> **EXERCISE DESCRIPTION**: Reproduce the complete set of records, exactly as they appear.

Stored records:
- - - -
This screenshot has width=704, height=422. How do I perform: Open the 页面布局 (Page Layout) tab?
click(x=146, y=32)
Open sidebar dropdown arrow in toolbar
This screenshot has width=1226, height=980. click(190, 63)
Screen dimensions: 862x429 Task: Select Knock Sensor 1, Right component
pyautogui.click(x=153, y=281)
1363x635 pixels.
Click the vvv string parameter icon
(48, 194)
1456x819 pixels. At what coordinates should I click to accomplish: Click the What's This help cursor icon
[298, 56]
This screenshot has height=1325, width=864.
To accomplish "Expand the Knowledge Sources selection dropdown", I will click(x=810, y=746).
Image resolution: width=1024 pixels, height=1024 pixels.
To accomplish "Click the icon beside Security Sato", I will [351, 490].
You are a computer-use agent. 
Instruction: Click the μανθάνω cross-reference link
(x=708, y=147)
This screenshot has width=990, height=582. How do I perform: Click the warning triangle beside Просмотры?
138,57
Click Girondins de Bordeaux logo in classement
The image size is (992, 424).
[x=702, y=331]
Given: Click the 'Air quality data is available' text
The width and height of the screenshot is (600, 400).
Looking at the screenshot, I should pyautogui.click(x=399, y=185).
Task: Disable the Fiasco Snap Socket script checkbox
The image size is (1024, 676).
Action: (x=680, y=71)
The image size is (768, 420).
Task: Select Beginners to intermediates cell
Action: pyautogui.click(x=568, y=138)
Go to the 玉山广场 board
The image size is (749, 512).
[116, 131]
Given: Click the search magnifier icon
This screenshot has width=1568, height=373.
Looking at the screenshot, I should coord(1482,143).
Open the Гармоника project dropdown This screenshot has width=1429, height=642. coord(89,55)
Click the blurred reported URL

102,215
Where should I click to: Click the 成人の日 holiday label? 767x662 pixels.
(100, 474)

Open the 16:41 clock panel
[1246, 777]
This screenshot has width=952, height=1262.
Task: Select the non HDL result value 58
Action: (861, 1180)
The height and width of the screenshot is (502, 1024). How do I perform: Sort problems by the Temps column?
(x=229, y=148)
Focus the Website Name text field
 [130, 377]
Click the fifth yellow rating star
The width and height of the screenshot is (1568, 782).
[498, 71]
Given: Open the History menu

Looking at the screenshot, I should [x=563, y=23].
- - - -
> **SOLVED PROBLEM**:
This screenshot has width=704, height=422. How do I perform: Open the 页面布局 (Page Layout) tab?
click(x=146, y=32)
Open sidebar dropdown arrow in toolbar
This screenshot has width=1226, height=980. click(190, 63)
Screen dimensions: 862x429 Task: Select Knock Sensor 1, Right component
pyautogui.click(x=153, y=281)
1363x635 pixels.
Click the vvv string parameter icon
(48, 194)
1456x819 pixels. At what coordinates should I click to accomplish: Click the What's This help cursor icon
[298, 56]
This screenshot has height=1325, width=864.
To accomplish "Expand the Knowledge Sources selection dropdown", I will click(x=810, y=746).
Image resolution: width=1024 pixels, height=1024 pixels.
To accomplish "Click the icon beside Security Sato", I will [351, 490].
You are a computer-use agent. 
Instruction: Click the μανθάνω cross-reference link
(x=708, y=147)
This screenshot has width=990, height=582. How do I perform: Click the warning triangle beside Просмотры?
138,57
Click Girondins de Bordeaux logo in classement
The image size is (992, 424).
[x=702, y=331]
Given: Click the 'Air quality data is available' text
The width and height of the screenshot is (600, 400).
Looking at the screenshot, I should pyautogui.click(x=399, y=185).
Task: Disable the Fiasco Snap Socket script checkbox
The image size is (1024, 676).
Action: (x=680, y=71)
The image size is (768, 420).
Task: Select Beginners to intermediates cell
Action: pyautogui.click(x=568, y=138)
Go to the 玉山广场 board
The image size is (749, 512).
[116, 131]
Given: Click the search magnifier icon
This screenshot has width=1568, height=373.
Looking at the screenshot, I should coord(1482,143).
Open the Гармоника project dropdown This screenshot has width=1429, height=642. coord(89,55)
Click the blurred reported URL

102,215
Where should I click to: Click the 成人の日 holiday label? 767x662 pixels.
(100, 474)

Open the 16:41 clock panel
[1246, 777]
This screenshot has width=952, height=1262.
Task: Select the non HDL result value 58
Action: (861, 1180)
The height and width of the screenshot is (502, 1024). How do I perform: Sort problems by the Temps column?
(x=229, y=148)
Focus the Website Name text field
 [130, 377]
Click the fifth yellow rating star
The width and height of the screenshot is (1568, 782).
[498, 71]
Given: Open the History menu

Looking at the screenshot, I should [x=563, y=23].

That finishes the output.